We took another one of those trips to Saginaw VA today. It is an overcast day, with the sun occasionally breaking through, not terribly hot but muggy. The flat fields in the Saginaw valley look like they got planted a bit sooner than some around here and the crops are coming up. I particularly noticed two things today as we passed old the old German- Dutch farms. One was the beautiful clematis that many had in bloom. Even small plants seemed to be blooming and unlike the common purple Jackamani variety I have blooming, these seemed to be mostly a large pink flowered variety. It was like they had passed starts of that vine from person to person. Maybe they had or maybe it’s an old variety that the German- Dutch farmers preferred. Many yards had few other flowers but they had a pink clematis climbing something. Peonies were in bloom too and those were common sights around the old farms.
The second thing I noticed today was that many of the old farm houses had very narrow porches, porches where you could sit in a straight chair against the house wall and rest your feet on the porch rail. Some of the porches curved around 2 or more sides of the house, some were just across the front. I guess this was economy of building, why make a porch any wider than a place to sit? This too must be some kind of custom from the homelands.
I love the big old barns, on most of these places they are well kept and painted either red or green with white trim. There are lots of small buildings around these old farms too, I can recognize the typical chicken house but many of the buildings I can’t place a use for. I would love to have a wealth of small buildings like these, perfect for a couple pigs or a few turkeys or separating big chickens from young chickens- which may be the uses the buildings were built for. My husband laughs at my interest in barns and out buildings. He says it’s a good thing I don’t have a lot of them as I would fill them with animals.

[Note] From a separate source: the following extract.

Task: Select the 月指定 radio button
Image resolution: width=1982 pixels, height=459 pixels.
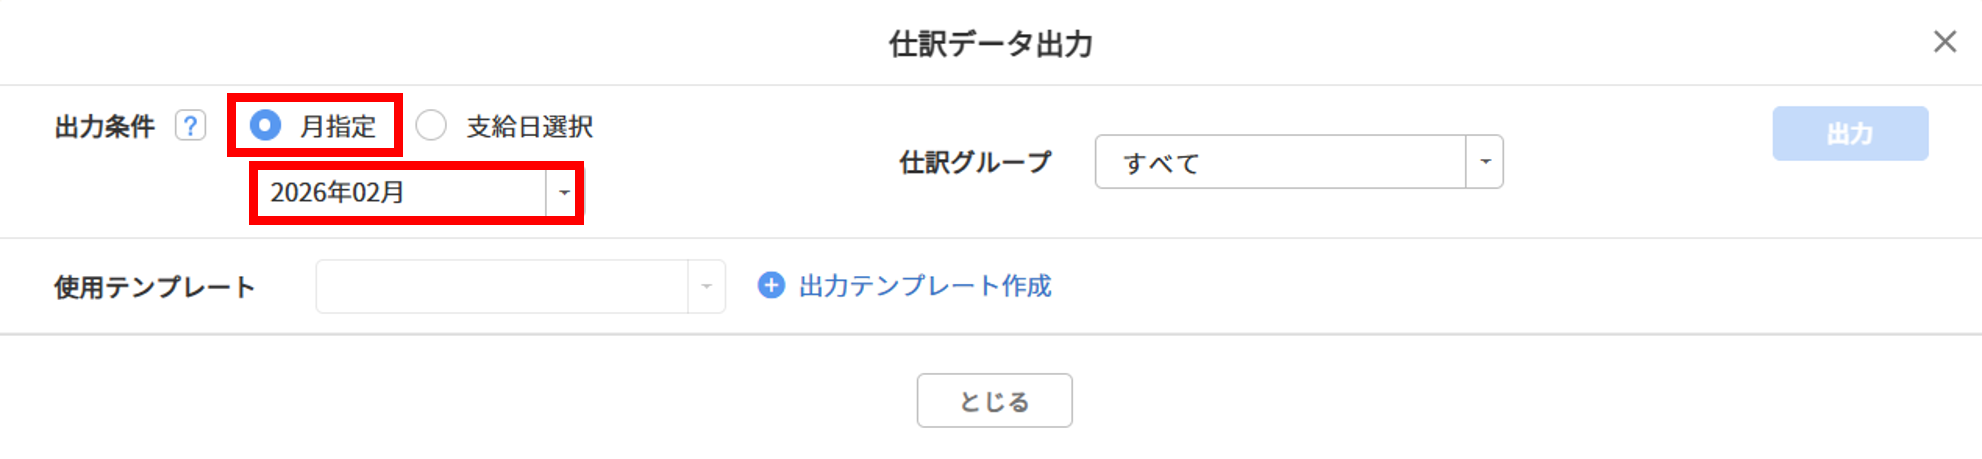Action: pos(265,126)
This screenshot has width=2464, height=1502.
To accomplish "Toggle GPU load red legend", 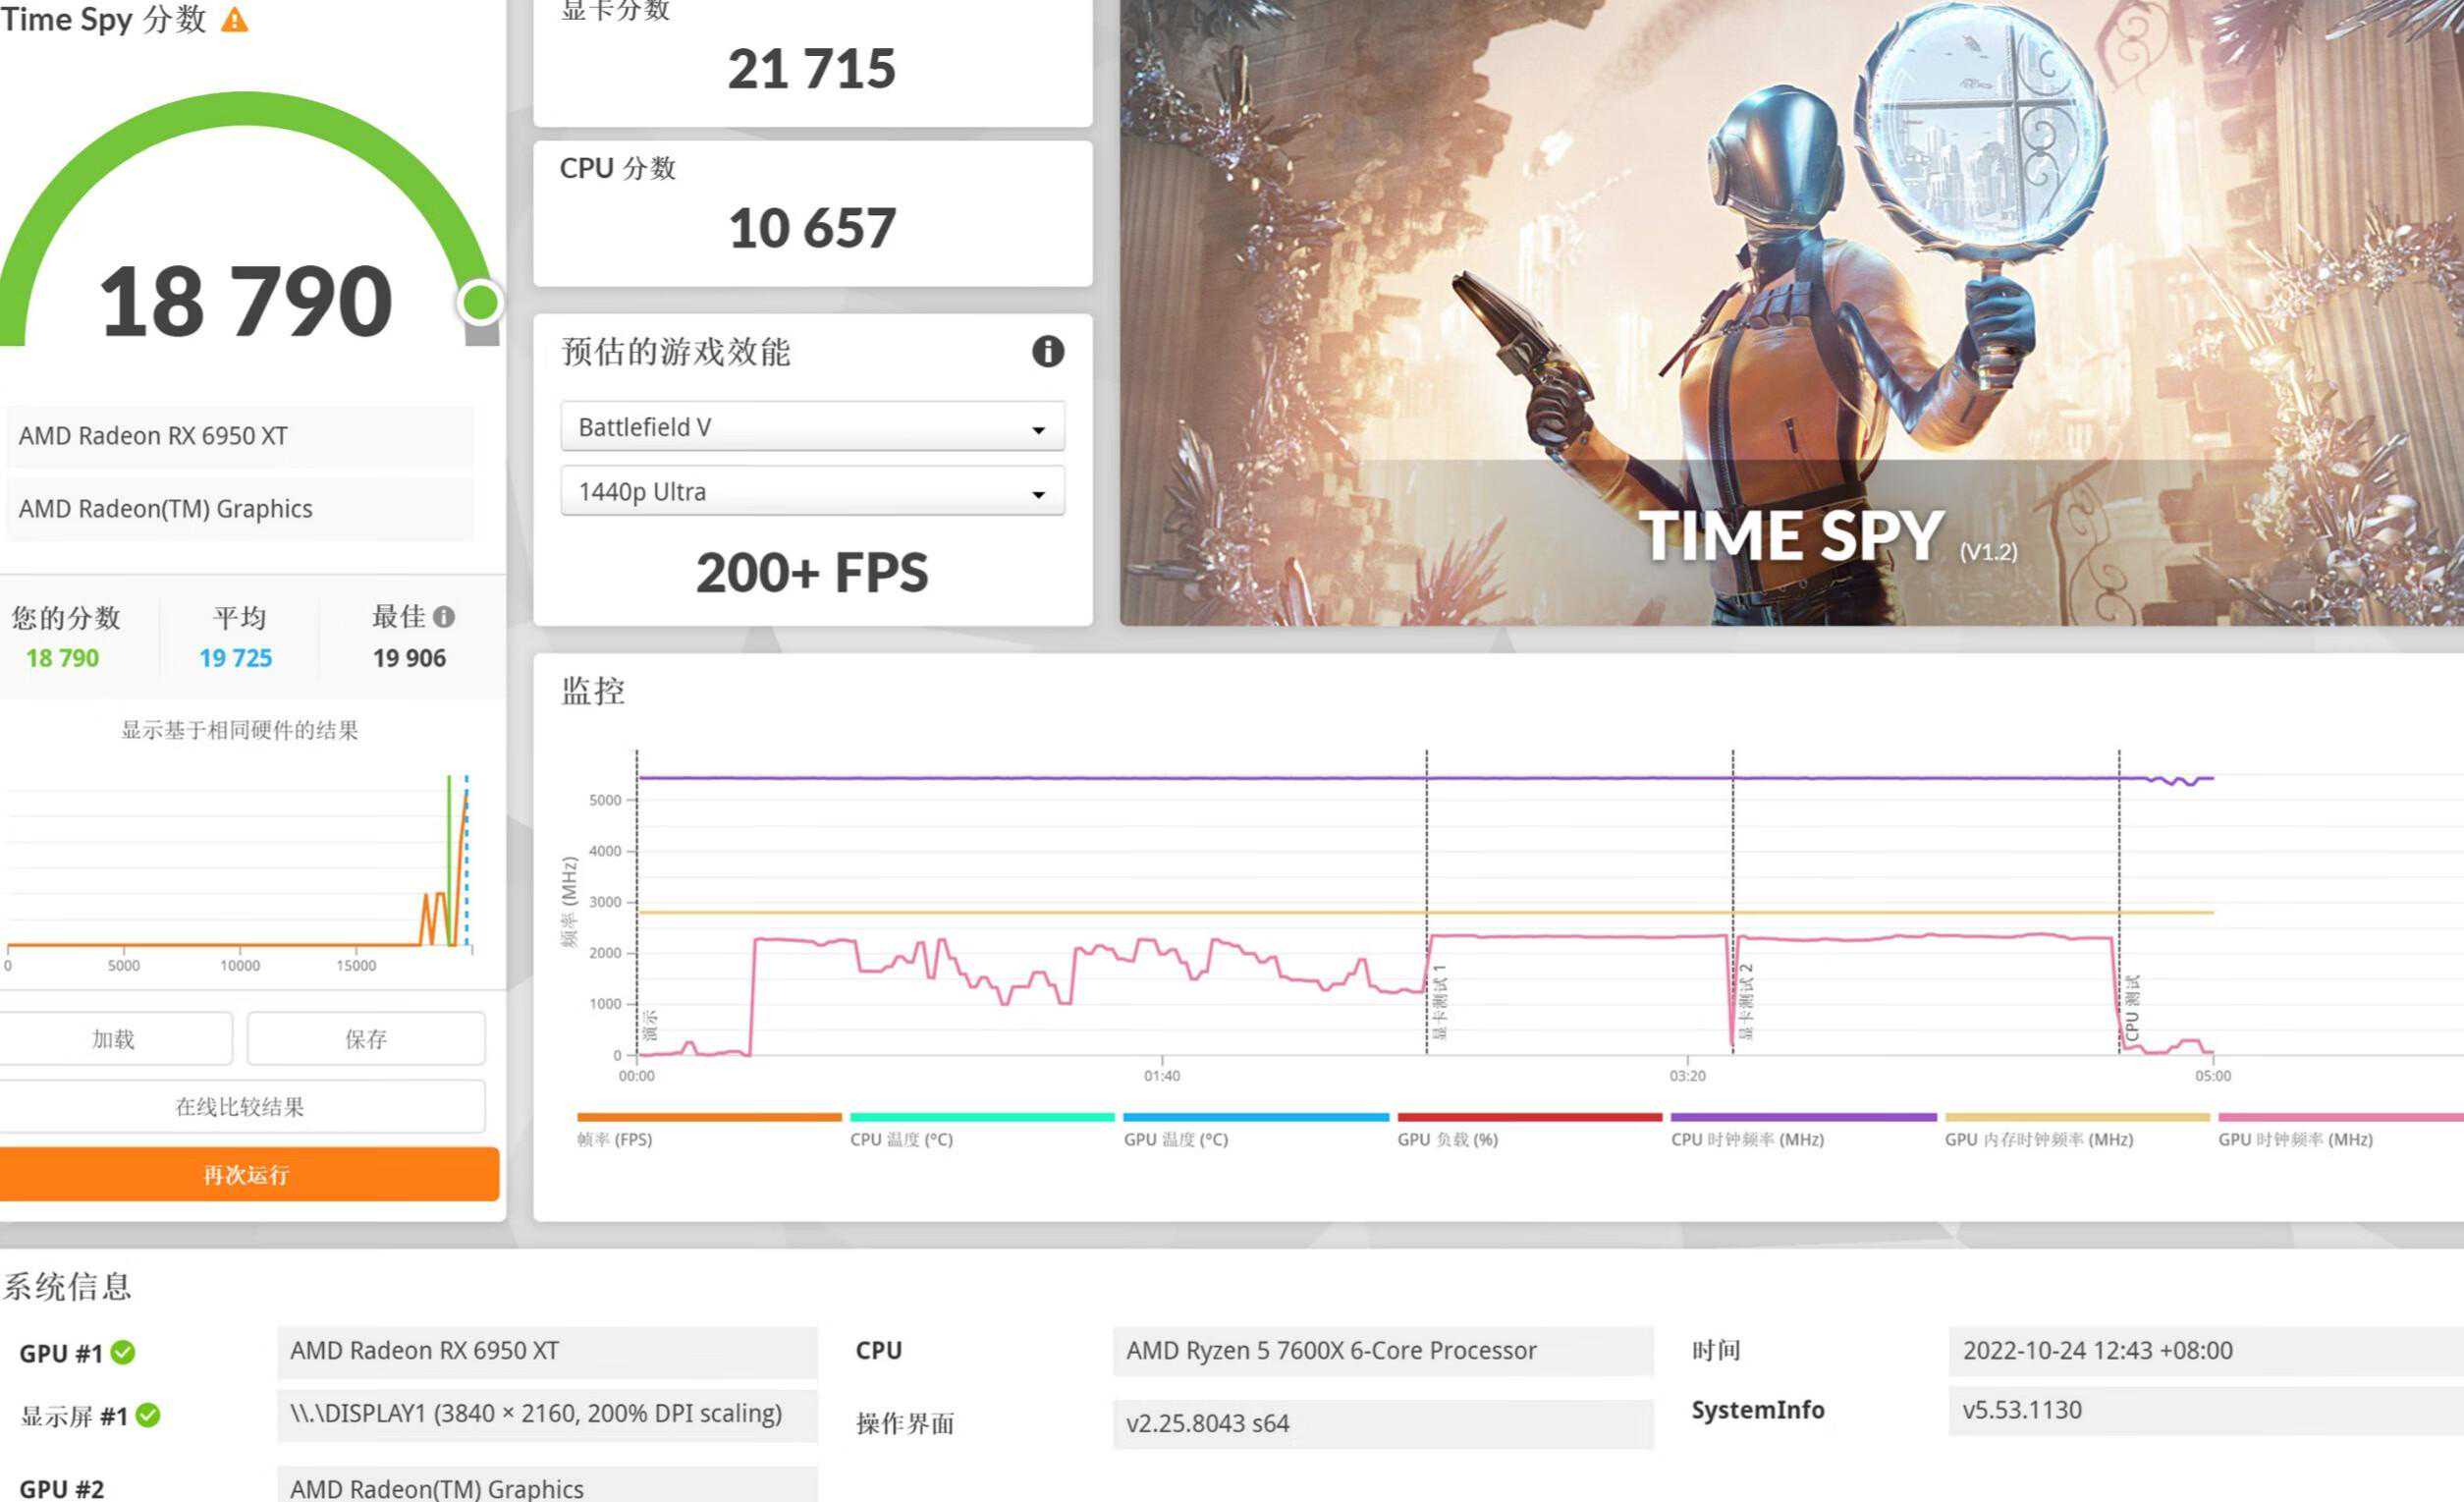I will pyautogui.click(x=1447, y=1139).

I do love the ride through the Saginaw valley on a nice day. The terrain is so flat you can see for miles. Then as you travel east to the Kingston area the terrain gets to be rolling hills, closer to where we live. There are heavily wooded areas, ponds and farms with more livestock than crops, mostly beef cattle. But if you keep going east toward Sandusky you get back to the flat, level crop lands. A trip across the thumb with all its interesting points, and roads with telling names like French Line, English Road and Germania. Everyone should take such a trip from time to time, from the Saginaw Bay to Port Sanilac.